Activity>
After locating the line that contains "Алексей С., 38 лет. (72, 2293)" in the data below, set down exactly that line and each one after it through the line that contains "Souhlas [tab] (26, 1220)", and nothing more.

┌─ Listed entries

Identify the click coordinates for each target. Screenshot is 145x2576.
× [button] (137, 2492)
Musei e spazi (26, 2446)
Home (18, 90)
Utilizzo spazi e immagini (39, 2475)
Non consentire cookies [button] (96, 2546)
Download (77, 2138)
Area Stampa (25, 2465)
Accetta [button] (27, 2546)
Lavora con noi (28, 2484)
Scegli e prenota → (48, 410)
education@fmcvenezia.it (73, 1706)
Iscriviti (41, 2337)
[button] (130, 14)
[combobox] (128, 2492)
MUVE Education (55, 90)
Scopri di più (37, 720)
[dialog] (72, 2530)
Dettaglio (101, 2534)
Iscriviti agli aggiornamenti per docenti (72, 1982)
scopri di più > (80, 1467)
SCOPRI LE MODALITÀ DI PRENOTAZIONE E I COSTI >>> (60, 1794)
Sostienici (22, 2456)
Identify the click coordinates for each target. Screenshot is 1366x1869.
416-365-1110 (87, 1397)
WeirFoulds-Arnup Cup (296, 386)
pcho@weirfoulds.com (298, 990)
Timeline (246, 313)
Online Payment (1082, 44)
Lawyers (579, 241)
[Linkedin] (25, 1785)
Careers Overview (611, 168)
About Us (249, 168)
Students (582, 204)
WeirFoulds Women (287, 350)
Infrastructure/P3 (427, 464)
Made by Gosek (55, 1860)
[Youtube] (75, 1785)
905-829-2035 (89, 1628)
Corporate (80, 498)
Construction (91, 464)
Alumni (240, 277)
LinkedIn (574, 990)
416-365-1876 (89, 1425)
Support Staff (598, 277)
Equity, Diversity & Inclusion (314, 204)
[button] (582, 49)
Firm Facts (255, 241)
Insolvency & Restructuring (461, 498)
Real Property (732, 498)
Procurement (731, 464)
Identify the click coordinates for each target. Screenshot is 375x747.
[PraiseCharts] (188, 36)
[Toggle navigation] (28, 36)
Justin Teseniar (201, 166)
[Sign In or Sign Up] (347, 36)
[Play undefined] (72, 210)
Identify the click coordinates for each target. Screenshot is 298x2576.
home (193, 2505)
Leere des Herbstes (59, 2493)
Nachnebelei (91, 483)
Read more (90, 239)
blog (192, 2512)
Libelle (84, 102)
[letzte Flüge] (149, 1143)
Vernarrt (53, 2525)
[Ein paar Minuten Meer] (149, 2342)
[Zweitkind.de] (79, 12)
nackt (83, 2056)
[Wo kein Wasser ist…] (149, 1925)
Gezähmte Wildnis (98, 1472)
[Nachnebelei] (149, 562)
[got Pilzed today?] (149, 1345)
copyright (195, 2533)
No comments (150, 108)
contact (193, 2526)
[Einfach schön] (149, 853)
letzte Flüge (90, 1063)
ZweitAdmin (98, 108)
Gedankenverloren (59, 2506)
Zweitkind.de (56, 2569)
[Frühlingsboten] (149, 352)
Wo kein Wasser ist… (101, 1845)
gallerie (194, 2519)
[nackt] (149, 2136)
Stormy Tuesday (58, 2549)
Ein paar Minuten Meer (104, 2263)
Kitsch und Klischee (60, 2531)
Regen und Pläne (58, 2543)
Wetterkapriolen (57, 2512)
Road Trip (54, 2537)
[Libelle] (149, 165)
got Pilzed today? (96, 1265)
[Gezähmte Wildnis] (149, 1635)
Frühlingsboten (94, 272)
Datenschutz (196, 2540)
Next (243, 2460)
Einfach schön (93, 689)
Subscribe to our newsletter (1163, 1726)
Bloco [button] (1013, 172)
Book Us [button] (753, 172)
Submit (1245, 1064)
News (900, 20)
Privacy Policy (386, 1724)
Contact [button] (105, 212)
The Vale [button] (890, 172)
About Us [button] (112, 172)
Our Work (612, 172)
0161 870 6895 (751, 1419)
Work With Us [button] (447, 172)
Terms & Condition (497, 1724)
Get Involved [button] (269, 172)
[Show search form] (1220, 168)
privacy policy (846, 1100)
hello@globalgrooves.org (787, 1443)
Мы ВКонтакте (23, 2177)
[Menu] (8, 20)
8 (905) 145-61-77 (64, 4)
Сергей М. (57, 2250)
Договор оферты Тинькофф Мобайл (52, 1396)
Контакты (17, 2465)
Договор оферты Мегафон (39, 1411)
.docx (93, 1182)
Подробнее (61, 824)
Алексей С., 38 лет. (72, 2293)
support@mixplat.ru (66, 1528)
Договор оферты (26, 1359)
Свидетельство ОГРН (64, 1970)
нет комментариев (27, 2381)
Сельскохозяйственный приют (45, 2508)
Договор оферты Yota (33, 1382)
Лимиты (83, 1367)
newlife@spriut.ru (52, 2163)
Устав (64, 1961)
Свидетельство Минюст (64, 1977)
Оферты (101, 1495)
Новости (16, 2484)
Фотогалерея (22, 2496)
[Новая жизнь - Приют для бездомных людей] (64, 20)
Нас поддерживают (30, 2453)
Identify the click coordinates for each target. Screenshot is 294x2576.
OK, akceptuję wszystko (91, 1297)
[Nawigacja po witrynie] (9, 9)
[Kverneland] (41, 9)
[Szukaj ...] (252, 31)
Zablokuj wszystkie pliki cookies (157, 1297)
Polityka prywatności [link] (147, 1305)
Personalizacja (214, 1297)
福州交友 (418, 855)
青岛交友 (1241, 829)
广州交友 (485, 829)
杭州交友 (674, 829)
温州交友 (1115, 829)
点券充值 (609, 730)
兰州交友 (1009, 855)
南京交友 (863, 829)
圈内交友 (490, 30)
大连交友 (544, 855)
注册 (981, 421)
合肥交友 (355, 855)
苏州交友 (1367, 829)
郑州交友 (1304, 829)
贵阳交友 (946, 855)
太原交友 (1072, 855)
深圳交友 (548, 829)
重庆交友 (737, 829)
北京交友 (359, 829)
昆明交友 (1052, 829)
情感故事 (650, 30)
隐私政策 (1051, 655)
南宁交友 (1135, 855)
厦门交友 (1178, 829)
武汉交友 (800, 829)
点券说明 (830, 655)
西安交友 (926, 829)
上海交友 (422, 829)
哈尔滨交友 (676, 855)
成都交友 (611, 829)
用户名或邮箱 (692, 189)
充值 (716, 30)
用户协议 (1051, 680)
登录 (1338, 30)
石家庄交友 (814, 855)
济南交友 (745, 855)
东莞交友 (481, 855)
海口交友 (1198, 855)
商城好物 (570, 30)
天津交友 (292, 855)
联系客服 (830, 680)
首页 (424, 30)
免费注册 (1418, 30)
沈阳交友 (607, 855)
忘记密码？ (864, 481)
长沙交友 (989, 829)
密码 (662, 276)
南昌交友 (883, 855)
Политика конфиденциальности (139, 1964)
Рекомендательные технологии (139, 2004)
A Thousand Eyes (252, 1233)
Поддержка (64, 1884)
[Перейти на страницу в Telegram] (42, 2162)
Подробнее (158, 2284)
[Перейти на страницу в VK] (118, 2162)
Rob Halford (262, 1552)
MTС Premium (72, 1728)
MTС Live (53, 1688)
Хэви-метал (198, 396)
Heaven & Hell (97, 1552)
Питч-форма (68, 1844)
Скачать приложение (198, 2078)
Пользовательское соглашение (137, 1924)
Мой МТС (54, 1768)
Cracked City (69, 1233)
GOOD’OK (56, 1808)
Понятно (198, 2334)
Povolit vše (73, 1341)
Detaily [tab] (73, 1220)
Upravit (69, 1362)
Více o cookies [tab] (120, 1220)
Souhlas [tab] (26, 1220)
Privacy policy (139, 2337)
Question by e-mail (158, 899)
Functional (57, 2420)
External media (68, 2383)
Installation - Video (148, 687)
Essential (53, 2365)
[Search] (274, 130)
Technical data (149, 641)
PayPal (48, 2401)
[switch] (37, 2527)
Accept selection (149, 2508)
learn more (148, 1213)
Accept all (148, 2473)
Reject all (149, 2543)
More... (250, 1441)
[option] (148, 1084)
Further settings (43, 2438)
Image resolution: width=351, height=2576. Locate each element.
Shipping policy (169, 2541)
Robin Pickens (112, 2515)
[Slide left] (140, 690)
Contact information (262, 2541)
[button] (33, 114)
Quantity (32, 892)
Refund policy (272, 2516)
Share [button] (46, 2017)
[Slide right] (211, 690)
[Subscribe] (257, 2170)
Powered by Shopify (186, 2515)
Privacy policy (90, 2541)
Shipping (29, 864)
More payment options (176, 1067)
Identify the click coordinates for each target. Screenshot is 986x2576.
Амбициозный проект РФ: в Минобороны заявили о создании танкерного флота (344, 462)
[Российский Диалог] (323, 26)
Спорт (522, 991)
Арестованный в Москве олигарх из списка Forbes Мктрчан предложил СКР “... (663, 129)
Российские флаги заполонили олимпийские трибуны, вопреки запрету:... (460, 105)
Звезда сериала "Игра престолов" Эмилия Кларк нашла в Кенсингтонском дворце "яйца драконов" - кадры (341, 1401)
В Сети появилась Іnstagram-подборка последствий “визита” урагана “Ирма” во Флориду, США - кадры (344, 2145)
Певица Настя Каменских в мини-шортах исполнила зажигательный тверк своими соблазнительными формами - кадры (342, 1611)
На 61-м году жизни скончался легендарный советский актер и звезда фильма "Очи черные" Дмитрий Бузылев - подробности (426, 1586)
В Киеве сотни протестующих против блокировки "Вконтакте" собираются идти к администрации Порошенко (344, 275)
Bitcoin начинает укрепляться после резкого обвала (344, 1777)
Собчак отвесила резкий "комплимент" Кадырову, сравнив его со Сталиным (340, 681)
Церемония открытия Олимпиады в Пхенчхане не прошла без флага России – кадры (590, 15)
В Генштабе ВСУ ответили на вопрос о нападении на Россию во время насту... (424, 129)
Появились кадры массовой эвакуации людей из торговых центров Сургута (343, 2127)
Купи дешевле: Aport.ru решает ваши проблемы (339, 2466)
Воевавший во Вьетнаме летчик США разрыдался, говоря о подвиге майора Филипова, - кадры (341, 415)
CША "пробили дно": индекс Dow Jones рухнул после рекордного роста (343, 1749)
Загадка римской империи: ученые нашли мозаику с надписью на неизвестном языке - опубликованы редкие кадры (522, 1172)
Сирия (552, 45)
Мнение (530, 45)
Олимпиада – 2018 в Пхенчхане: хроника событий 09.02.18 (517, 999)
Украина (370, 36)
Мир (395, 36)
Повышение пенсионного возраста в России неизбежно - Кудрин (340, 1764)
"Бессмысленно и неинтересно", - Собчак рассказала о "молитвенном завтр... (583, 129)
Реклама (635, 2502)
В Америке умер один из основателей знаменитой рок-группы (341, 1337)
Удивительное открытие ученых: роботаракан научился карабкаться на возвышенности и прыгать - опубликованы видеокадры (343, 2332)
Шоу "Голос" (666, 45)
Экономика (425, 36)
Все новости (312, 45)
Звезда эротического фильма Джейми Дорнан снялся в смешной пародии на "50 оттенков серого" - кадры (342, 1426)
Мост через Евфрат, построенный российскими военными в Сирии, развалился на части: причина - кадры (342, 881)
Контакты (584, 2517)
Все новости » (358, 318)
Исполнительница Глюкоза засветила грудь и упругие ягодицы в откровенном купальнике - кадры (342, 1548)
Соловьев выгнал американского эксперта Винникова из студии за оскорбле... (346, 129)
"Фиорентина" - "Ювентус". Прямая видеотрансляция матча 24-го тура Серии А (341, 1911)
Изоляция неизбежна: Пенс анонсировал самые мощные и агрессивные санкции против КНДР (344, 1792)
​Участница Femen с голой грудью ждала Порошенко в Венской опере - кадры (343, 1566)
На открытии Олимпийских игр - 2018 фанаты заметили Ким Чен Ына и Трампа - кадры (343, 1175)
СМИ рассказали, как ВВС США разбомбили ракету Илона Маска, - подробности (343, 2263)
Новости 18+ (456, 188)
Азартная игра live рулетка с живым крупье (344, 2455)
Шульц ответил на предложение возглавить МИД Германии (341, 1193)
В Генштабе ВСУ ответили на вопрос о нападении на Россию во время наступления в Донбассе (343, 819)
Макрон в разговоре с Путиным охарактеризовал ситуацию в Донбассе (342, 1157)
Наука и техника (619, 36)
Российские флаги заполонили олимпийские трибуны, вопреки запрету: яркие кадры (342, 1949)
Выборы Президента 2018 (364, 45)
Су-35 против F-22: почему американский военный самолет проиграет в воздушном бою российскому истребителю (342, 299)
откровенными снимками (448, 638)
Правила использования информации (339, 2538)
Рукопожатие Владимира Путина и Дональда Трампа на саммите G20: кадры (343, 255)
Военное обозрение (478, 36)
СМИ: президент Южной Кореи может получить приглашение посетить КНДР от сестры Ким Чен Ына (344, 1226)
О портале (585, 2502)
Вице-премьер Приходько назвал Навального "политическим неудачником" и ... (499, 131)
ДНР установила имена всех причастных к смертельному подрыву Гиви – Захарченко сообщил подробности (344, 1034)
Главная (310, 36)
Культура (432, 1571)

└─

Response to this exercise>
Алексей С., 38 лет. (72, 2293)
support@mixplat.ru (66, 1528)
Договор оферты (26, 1359)
Свидетельство ОГРН (64, 1970)
нет комментариев (27, 2381)
Сельскохозяйственный приют (45, 2508)
Договор оферты Yota (33, 1382)
Лимиты (83, 1367)
newlife@spriut.ru (52, 2163)
Устав (64, 1961)
Свидетельство Минюст (64, 1977)
Оферты (101, 1495)
Новости (16, 2484)
Фотогалерея (22, 2496)
[Новая жизнь - Приют для бездомных людей] (64, 20)
Нас поддерживают (30, 2453)
Identify the click coordinates for each target. Screenshot is 294x2576.
OK, akceptuję wszystko (91, 1297)
[Nawigacja po witrynie] (9, 9)
[Kverneland] (41, 9)
[Szukaj ...] (252, 31)
Zablokuj wszystkie pliki cookies (157, 1297)
Polityka prywatności [link] (147, 1305)
Personalizacja (214, 1297)
福州交友 (418, 855)
青岛交友 (1241, 829)
广州交友 (485, 829)
杭州交友 (674, 829)
温州交友 (1115, 829)
点券充值 (609, 730)
兰州交友 (1009, 855)
南京交友 (863, 829)
圈内交友 (490, 30)
大连交友 (544, 855)
注册 (981, 421)
合肥交友 (355, 855)
苏州交友 (1367, 829)
郑州交友 (1304, 829)
贵阳交友 (946, 855)
太原交友 (1072, 855)
深圳交友 (548, 829)
重庆交友 (737, 829)
北京交友 (359, 829)
昆明交友 (1052, 829)
情感故事 (650, 30)
隐私政策 (1051, 655)
南宁交友 (1135, 855)
厦门交友 (1178, 829)
武汉交友 (800, 829)
点券说明 (830, 655)
西安交友 (926, 829)
上海交友 (422, 829)
哈尔滨交友 (676, 855)
成都交友 (611, 829)
用户名或邮箱 (692, 189)
充值 (716, 30)
用户协议 (1051, 680)
登录 (1338, 30)
石家庄交友 (814, 855)
济南交友 (745, 855)
东莞交友 (481, 855)
海口交友 (1198, 855)
商城好物 (570, 30)
天津交友 (292, 855)
联系客服 (830, 680)
首页 (424, 30)
免费注册 (1418, 30)
沈阳交友 (607, 855)
忘记密码？ (864, 481)
长沙交友 (989, 829)
密码 (662, 276)
南昌交友 (883, 855)
Политика конфиденциальности (139, 1964)
Рекомендательные технологии (139, 2004)
A Thousand Eyes (252, 1233)
Поддержка (64, 1884)
[Перейти на страницу в Telegram] (42, 2162)
Подробнее (158, 2284)
[Перейти на страницу в VK] (118, 2162)
Rob Halford (262, 1552)
MTС Premium (72, 1728)
MTС Live (53, 1688)
Хэви-метал (198, 396)
Heaven & Hell (97, 1552)
Питч-форма (68, 1844)
Скачать приложение (198, 2078)
Пользовательское соглашение (137, 1924)
Мой МТС (54, 1768)
Cracked City (69, 1233)
GOOD’OK (56, 1808)
Понятно (198, 2334)
Povolit vše (73, 1341)
Detaily [tab] (73, 1220)
Upravit (69, 1362)
Více o cookies [tab] (120, 1220)
Souhlas [tab] (26, 1220)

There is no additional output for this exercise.